# [WORK INSTRUCTIONS]
Tally the lines below containing the word "computer" and give that total alone.

# [EXERCISE DATA]
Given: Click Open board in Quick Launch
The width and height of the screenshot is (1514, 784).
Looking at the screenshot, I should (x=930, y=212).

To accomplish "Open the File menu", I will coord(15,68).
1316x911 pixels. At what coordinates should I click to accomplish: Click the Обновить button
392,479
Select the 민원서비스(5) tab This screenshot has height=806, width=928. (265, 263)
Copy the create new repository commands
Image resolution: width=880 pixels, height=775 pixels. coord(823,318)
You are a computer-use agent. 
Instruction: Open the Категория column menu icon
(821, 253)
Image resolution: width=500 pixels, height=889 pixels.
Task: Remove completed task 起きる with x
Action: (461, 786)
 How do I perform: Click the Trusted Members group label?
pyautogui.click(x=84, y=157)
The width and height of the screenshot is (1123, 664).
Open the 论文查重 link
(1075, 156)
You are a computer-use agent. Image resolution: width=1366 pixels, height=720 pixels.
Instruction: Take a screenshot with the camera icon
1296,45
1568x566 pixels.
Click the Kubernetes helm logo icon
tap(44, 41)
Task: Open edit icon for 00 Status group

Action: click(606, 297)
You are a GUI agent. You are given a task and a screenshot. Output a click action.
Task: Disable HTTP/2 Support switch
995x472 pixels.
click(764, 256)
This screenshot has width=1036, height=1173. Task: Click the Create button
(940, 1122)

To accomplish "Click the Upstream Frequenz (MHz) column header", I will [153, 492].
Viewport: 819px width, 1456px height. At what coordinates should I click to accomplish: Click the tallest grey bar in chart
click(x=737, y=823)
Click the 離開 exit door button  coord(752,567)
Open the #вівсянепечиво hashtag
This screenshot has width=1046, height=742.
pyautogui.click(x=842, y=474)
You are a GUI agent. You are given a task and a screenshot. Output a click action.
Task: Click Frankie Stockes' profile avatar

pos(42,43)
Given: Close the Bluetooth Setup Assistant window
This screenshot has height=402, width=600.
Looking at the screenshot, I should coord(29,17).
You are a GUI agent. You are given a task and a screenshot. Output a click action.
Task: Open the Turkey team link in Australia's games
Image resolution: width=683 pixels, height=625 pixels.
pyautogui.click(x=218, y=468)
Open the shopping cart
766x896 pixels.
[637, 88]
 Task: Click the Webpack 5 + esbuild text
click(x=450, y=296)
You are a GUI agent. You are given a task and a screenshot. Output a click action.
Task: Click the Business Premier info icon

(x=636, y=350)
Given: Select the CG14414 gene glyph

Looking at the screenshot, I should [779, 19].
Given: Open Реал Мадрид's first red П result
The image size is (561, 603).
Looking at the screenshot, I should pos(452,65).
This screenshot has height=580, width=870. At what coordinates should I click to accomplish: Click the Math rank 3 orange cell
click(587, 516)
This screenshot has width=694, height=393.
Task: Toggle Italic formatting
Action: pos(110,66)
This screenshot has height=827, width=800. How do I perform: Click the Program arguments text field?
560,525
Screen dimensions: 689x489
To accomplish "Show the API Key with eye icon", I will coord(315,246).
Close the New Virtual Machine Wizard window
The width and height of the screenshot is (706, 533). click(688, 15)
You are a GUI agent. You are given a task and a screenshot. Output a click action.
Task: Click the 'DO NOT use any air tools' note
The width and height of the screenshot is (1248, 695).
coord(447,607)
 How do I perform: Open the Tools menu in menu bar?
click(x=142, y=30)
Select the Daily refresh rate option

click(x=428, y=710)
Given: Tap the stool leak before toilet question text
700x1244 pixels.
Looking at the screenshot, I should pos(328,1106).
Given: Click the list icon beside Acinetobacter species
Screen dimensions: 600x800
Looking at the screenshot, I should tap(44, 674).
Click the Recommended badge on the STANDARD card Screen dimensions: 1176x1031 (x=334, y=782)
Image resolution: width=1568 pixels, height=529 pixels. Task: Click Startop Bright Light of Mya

# [ANSWER TO THIS TASK]
2